Jumat 15 Feb 2019 16:13 WIB

Sambut Tanwir, Haedar Nashir Bicara Literasi Pencerahan

Menkominfo mengapresiasi Muhammadiyah dan gerakan-gerakan literasinya

Rep: Ali Yusuf/ Red: Hasanul Rizqa
Ketum PP Muhammadiyah Haedar Nashir berpidato di Seminar Pra-Tanwir Muhammadiyah di Bengkulu, Kamis (14/2).
Foto: Republika/Ali Yusuf
Ketum PP Muhammadiyah Haedar Nashir berpidato di Seminar Pra-Tanwir Muhammadiyah di Bengkulu, Kamis (14/2).

REPUBLIKA.CO.ID, BENGKULU -- Adanya media sosial memungkinkan  setiap orang untuk memproduksi informasi apa saja dan kapan saja. Hal itu membedakannya dari media massa yang di dalamnya masih terdapat aspek kendali oleh sidang redaksi.

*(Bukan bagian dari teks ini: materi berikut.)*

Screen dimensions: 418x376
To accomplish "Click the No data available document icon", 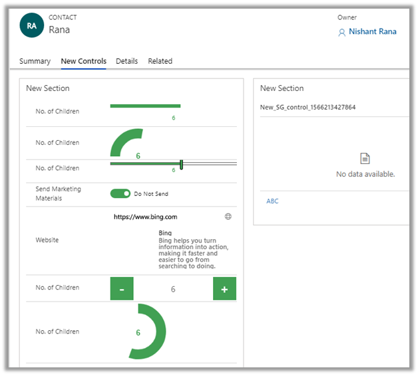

Hal itu disampaikan Ketua Umum PP Muhammadiyah Haedar Nashir. Menurut dia, di media sosial kini fakta telah dikalahkan oleh opini. Dengan begitu, pernyataan-pernyataan yang secara fakta salah bisa dianggap benar bila diopinikan demikian. Karena itu, Haedar mengusulkan adanya literasi pencerahan, khususnya di media sosial.

Baca Juga

“Maka di forum tanwir (Muhammadiyah) ini kita juga akan menggunakan diksi 'literasi pencerahan.' Diksi ini harus digelorakan, sebab cerah itu bagus dan Islam itu mencerahkan," kata Haedar Nashir dalam acara Seminar Pra-Tanwir Muhammadiyah di Bengkulu, Kamis (14/2).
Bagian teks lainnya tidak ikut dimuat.